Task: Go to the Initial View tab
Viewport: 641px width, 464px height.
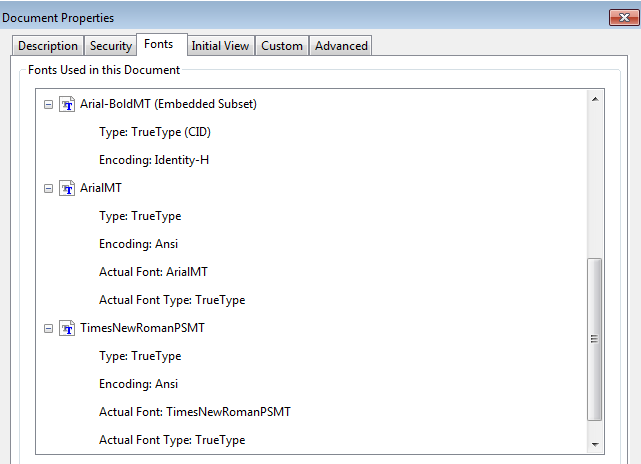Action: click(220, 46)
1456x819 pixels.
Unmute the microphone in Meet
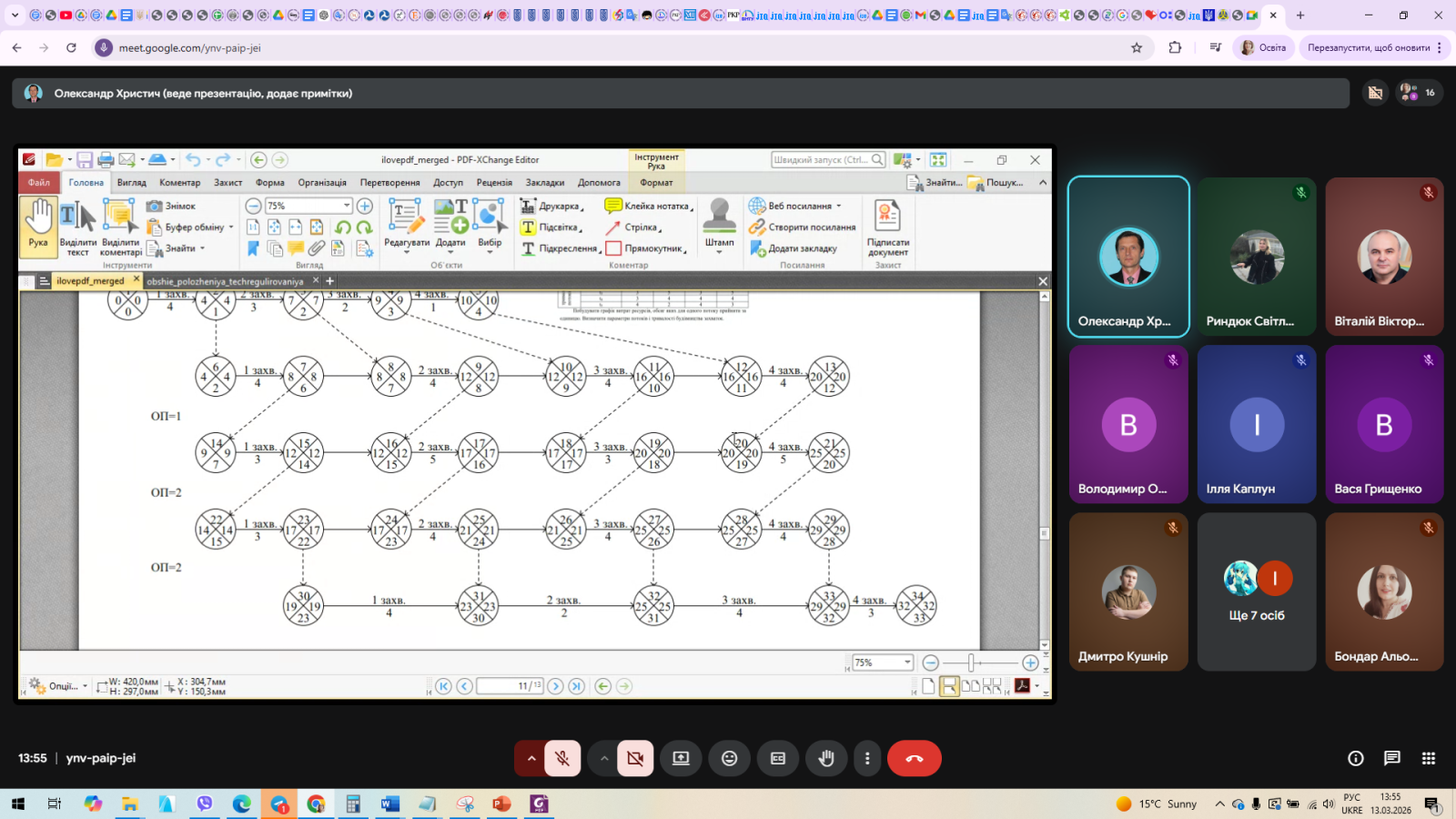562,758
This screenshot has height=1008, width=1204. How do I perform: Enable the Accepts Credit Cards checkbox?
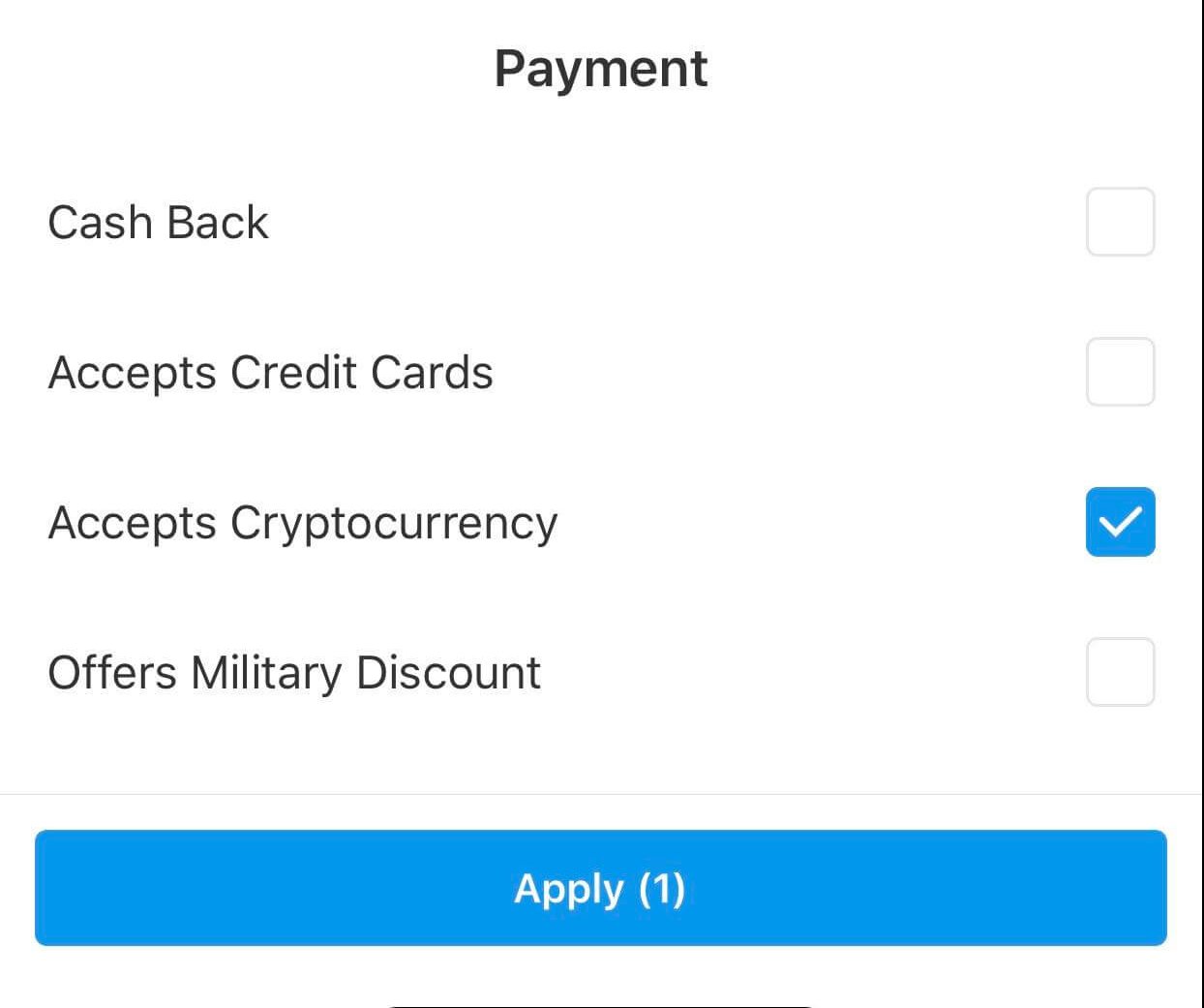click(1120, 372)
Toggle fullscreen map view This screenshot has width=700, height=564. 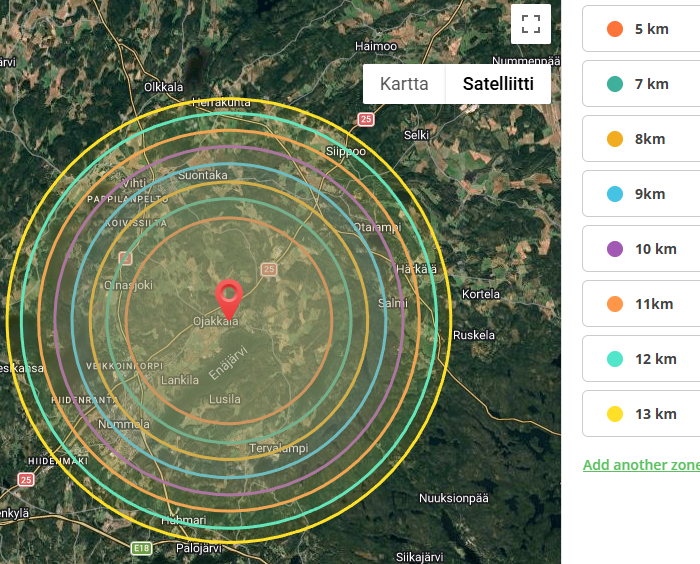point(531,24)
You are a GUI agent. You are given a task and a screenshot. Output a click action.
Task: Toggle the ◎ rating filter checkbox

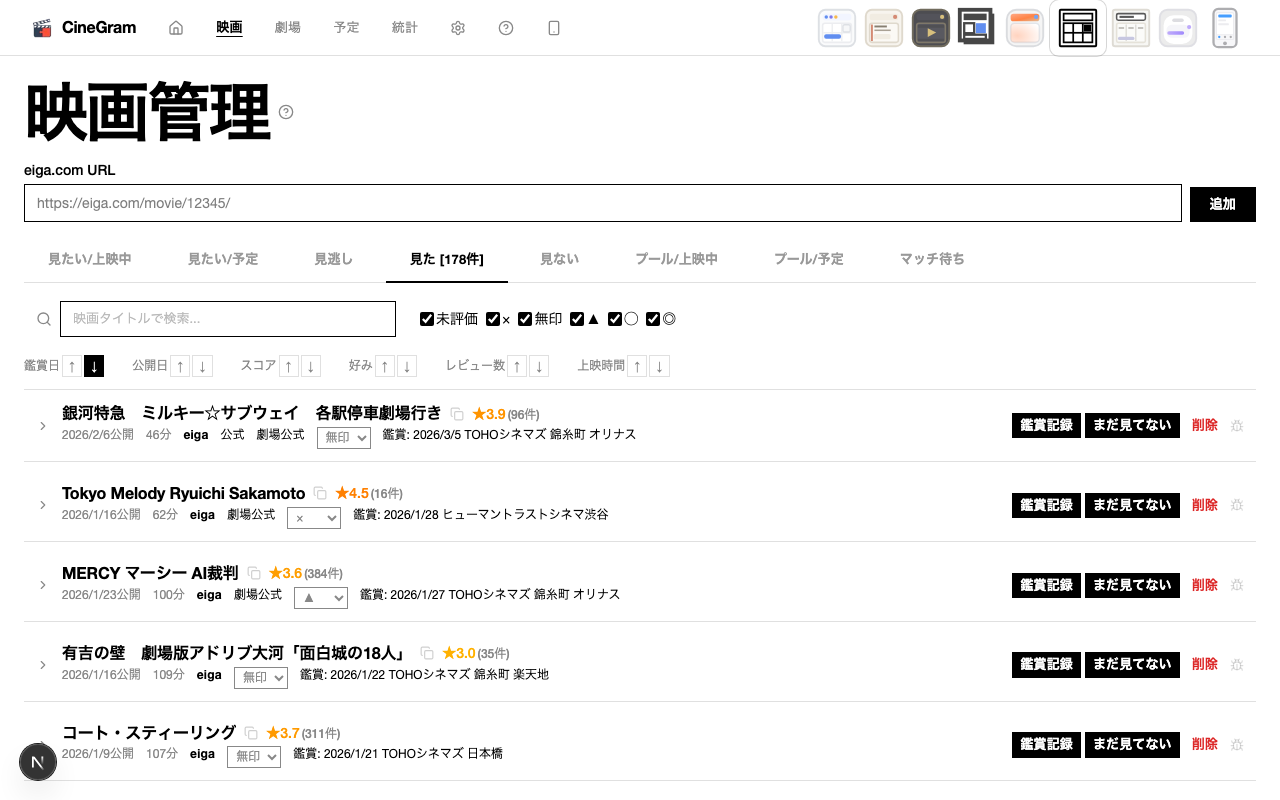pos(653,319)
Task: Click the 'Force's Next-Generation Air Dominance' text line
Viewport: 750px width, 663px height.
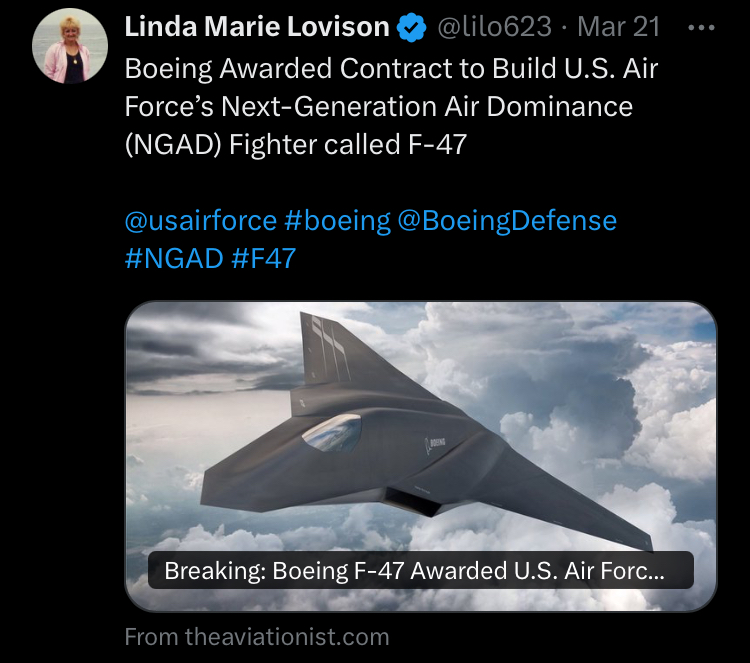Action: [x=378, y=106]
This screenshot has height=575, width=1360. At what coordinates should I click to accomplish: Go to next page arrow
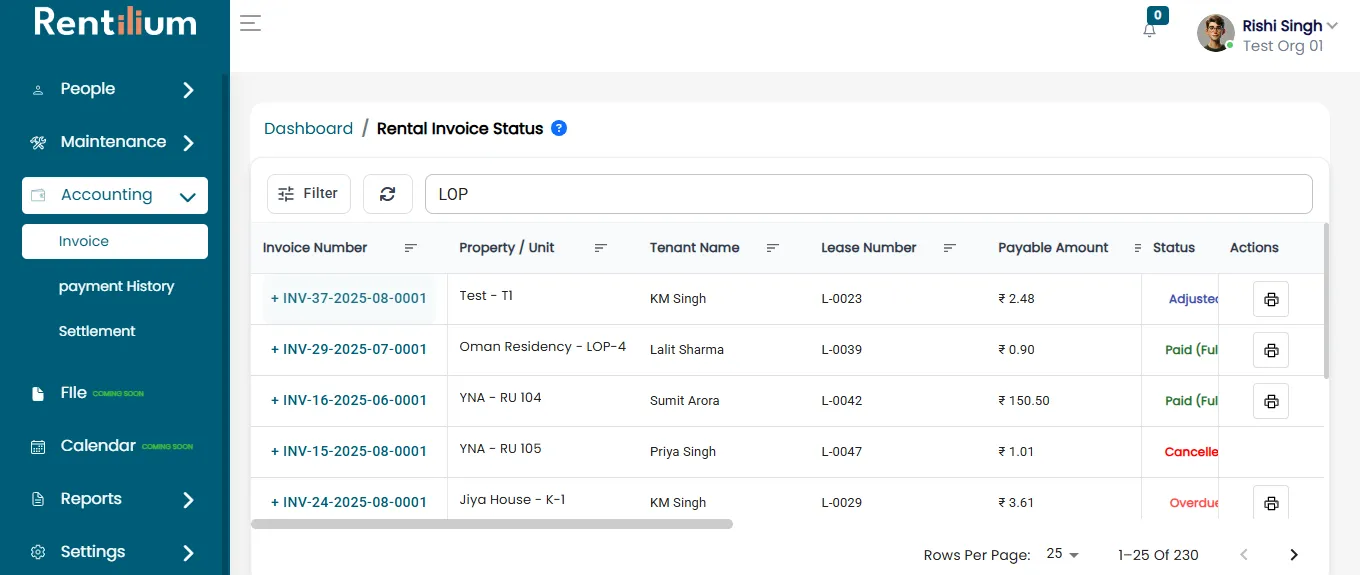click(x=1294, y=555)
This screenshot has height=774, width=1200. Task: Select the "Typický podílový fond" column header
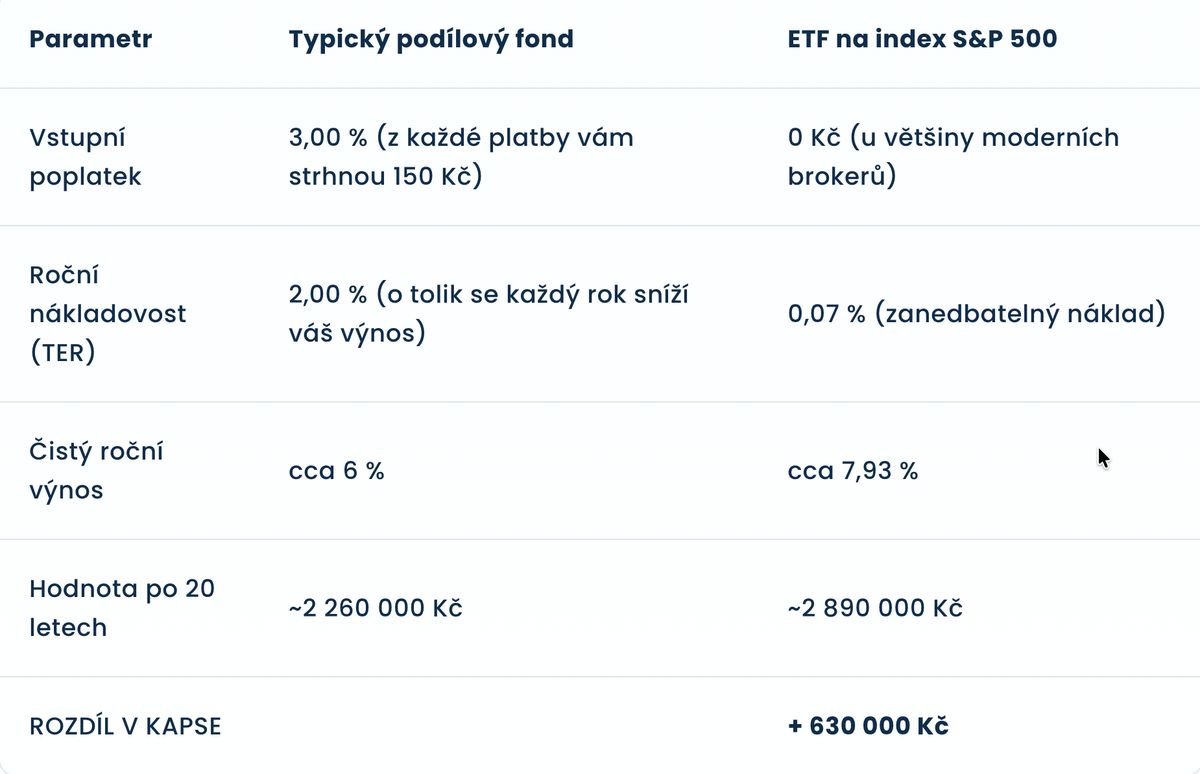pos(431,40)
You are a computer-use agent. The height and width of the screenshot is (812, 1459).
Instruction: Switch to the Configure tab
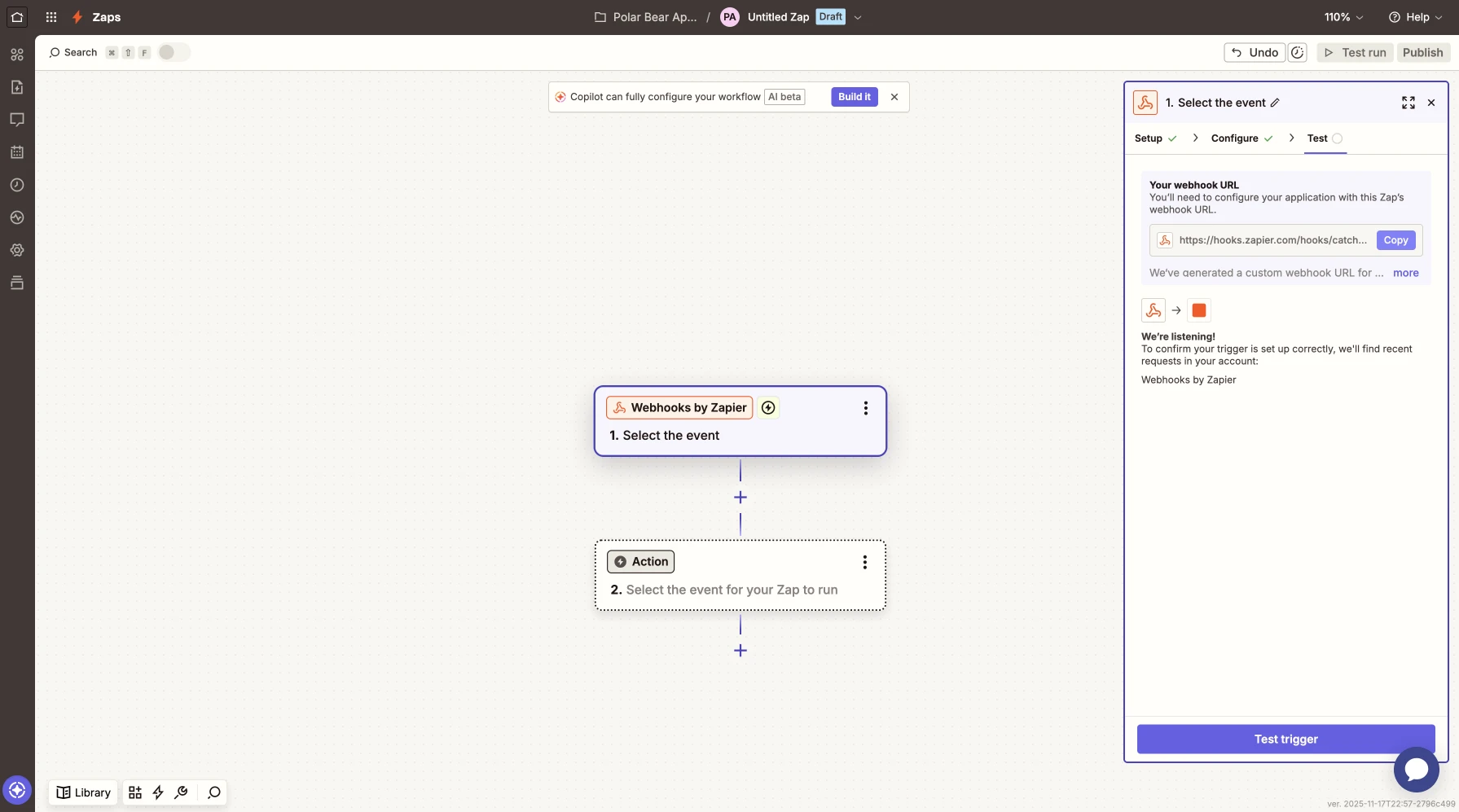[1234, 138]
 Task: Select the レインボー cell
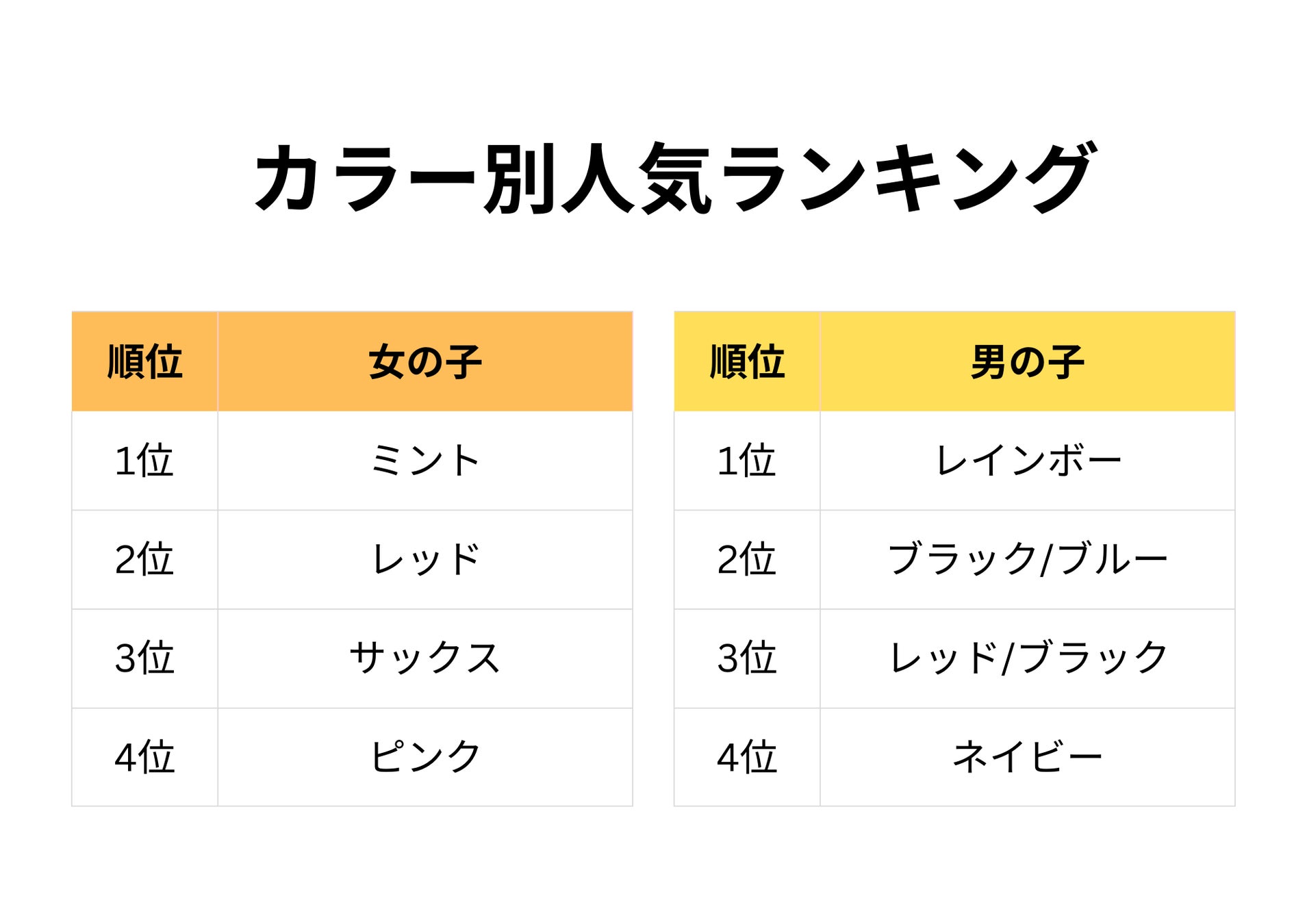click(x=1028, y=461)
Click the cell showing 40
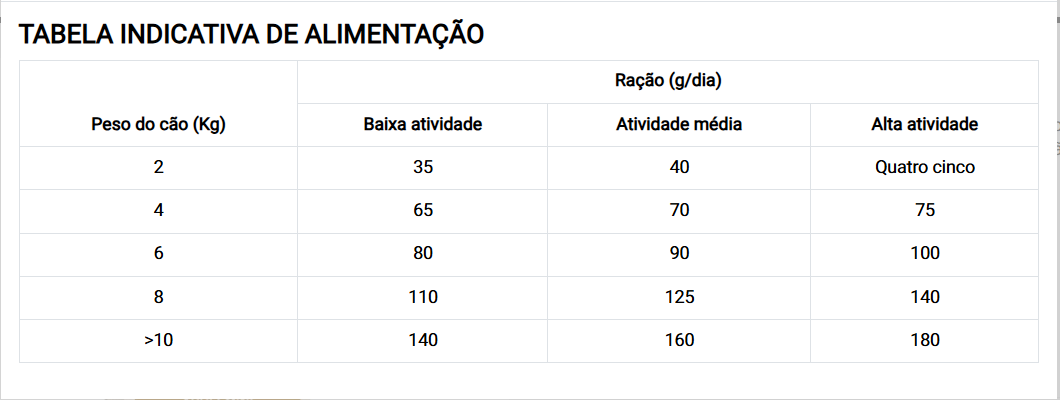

════

- **ACTION ITEM**
Scan the entries above for the string "agent" and copy each line that contains it.

- **SOLUTION TO THE PROBLEM**
You are a GUI agent. You are given a task and a screenshot. Output a click action.
You are a computer-use agent. The height and width of the screenshot is (812, 1459).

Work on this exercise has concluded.